## Aim of the task
All the data should be printed again exactly as written.

## Exercise materials
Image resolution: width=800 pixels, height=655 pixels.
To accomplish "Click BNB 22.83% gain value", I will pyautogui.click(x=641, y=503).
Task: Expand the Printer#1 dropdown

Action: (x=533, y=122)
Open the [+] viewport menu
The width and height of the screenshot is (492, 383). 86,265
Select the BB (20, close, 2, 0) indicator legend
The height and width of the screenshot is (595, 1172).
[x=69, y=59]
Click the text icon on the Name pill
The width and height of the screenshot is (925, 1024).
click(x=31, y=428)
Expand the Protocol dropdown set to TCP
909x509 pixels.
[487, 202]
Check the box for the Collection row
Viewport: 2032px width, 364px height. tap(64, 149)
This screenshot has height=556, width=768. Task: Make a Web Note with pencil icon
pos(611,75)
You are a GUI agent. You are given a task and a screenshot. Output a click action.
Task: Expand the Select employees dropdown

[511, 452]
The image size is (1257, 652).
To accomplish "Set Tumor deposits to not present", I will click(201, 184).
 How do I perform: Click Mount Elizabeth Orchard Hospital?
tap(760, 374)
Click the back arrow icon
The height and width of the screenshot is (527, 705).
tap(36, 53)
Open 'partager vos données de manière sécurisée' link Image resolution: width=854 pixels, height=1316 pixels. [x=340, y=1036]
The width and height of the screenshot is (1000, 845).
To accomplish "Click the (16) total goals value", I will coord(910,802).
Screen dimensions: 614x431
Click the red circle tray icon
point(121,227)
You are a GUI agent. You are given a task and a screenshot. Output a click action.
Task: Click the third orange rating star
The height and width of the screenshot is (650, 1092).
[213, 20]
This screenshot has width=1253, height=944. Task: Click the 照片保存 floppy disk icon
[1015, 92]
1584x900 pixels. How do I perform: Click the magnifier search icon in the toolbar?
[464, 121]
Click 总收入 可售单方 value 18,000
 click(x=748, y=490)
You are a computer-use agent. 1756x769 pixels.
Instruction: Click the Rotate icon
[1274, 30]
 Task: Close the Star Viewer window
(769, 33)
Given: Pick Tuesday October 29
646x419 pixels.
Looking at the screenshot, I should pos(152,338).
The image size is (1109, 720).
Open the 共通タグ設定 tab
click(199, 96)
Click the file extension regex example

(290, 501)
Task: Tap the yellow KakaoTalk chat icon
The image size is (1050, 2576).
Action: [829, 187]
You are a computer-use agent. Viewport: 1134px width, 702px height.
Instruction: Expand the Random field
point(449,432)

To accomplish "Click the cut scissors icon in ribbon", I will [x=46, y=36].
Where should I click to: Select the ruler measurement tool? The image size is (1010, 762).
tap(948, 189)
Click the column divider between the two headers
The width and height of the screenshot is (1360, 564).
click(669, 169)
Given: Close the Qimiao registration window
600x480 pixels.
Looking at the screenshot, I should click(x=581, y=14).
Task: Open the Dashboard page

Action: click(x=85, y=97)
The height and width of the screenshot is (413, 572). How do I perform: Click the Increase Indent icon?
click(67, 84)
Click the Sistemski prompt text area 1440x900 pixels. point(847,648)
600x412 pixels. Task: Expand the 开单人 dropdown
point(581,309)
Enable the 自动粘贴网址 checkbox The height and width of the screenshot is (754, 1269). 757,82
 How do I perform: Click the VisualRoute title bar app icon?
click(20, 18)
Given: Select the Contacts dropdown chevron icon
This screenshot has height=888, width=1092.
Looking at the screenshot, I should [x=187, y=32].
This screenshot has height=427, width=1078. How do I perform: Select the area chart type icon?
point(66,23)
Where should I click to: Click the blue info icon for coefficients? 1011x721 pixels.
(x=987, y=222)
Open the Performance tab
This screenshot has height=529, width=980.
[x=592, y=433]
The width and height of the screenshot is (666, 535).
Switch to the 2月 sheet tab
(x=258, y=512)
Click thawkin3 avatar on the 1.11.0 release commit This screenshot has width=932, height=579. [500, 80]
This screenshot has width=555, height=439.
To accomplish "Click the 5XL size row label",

## Output below
Image resolution: width=800 pixels, height=655 pixels.
To accomplish "Click BNB 22.83% gain value", I will pyautogui.click(x=641, y=503).
Task: Expand the Printer#1 dropdown

Action: (x=533, y=122)
Open the [+] viewport menu
The width and height of the screenshot is (492, 383). 86,265
Select the BB (20, close, 2, 0) indicator legend
The height and width of the screenshot is (595, 1172).
[x=69, y=59]
Click the text icon on the Name pill
The width and height of the screenshot is (925, 1024).
click(x=31, y=428)
Expand the Protocol dropdown set to TCP
909x509 pixels.
[487, 202]
Check the box for the Collection row
Viewport: 2032px width, 364px height. tap(64, 149)
This screenshot has height=556, width=768. Task: Make a Web Note with pencil icon
pos(611,75)
You are a GUI agent. You are given a task and a screenshot. Output a click action.
Task: Expand the Select employees dropdown

[511, 452]
The image size is (1257, 652).
To accomplish "Set Tumor deposits to not present", I will click(201, 184).
 How do I perform: Click Mount Elizabeth Orchard Hospital?
tap(760, 374)
Click the back arrow icon
The height and width of the screenshot is (527, 705).
tap(36, 53)
Open 'partager vos données de manière sécurisée' link Image resolution: width=854 pixels, height=1316 pixels. [x=340, y=1036]
The width and height of the screenshot is (1000, 845).
To accomplish "Click the (16) total goals value", I will coord(910,802).
Screen dimensions: 614x431
Click the red circle tray icon
point(121,227)
You are a GUI agent. You are given a task and a screenshot. Output a click action.
Task: Click the third orange rating star
The height and width of the screenshot is (650, 1092).
[213, 20]
This screenshot has width=1253, height=944. Task: Click the 照片保存 floppy disk icon
[1015, 92]
1584x900 pixels. How do I perform: Click the magnifier search icon in the toolbar?
[464, 121]
Click 总收入 可售单方 value 18,000
 click(x=748, y=490)
You are a computer-use agent. 1756x769 pixels.
Instruction: Click the Rotate icon
[1274, 30]
 Task: Close the Star Viewer window
(769, 33)
Given: Pick Tuesday October 29
646x419 pixels.
Looking at the screenshot, I should pos(152,338).
The image size is (1109, 720).
Open the 共通タグ設定 tab
click(199, 96)
Click the file extension regex example

(290, 501)
Task: Tap the yellow KakaoTalk chat icon
The image size is (1050, 2576).
Action: [829, 187]
You are a computer-use agent. Viewport: 1134px width, 702px height.
Instruction: Expand the Random field
point(449,432)

To accomplish "Click the cut scissors icon in ribbon", I will [x=46, y=36].
Where should I click to: Select the ruler measurement tool? The image size is (1010, 762).
tap(948, 189)
Click the column divider between the two headers
The width and height of the screenshot is (1360, 564).
click(669, 169)
Given: Close the Qimiao registration window
600x480 pixels.
Looking at the screenshot, I should click(x=581, y=14).
Task: Open the Dashboard page

Action: click(x=85, y=97)
The height and width of the screenshot is (413, 572). How do I perform: Click the Increase Indent icon?
click(67, 84)
Click the Sistemski prompt text area 1440x900 pixels. point(847,648)
600x412 pixels. Task: Expand the 开单人 dropdown
point(581,309)
Enable the 自动粘贴网址 checkbox The height and width of the screenshot is (754, 1269). 757,82
 How do I perform: Click the VisualRoute title bar app icon?
click(20, 18)
Given: Select the Contacts dropdown chevron icon
This screenshot has height=888, width=1092.
Looking at the screenshot, I should [x=187, y=32].
This screenshot has height=427, width=1078. How do I perform: Select the area chart type icon?
point(66,23)
Where should I click to: Click the blue info icon for coefficients? 1011x721 pixels.
(x=987, y=222)
Open the Performance tab
This screenshot has height=529, width=980.
[x=592, y=433]
The width and height of the screenshot is (666, 535).
Switch to the 2月 sheet tab
(x=258, y=512)
Click thawkin3 avatar on the 1.11.0 release commit This screenshot has width=932, height=579. [500, 80]
This screenshot has width=555, height=439.
To accomplish "Click the 5XL size row label",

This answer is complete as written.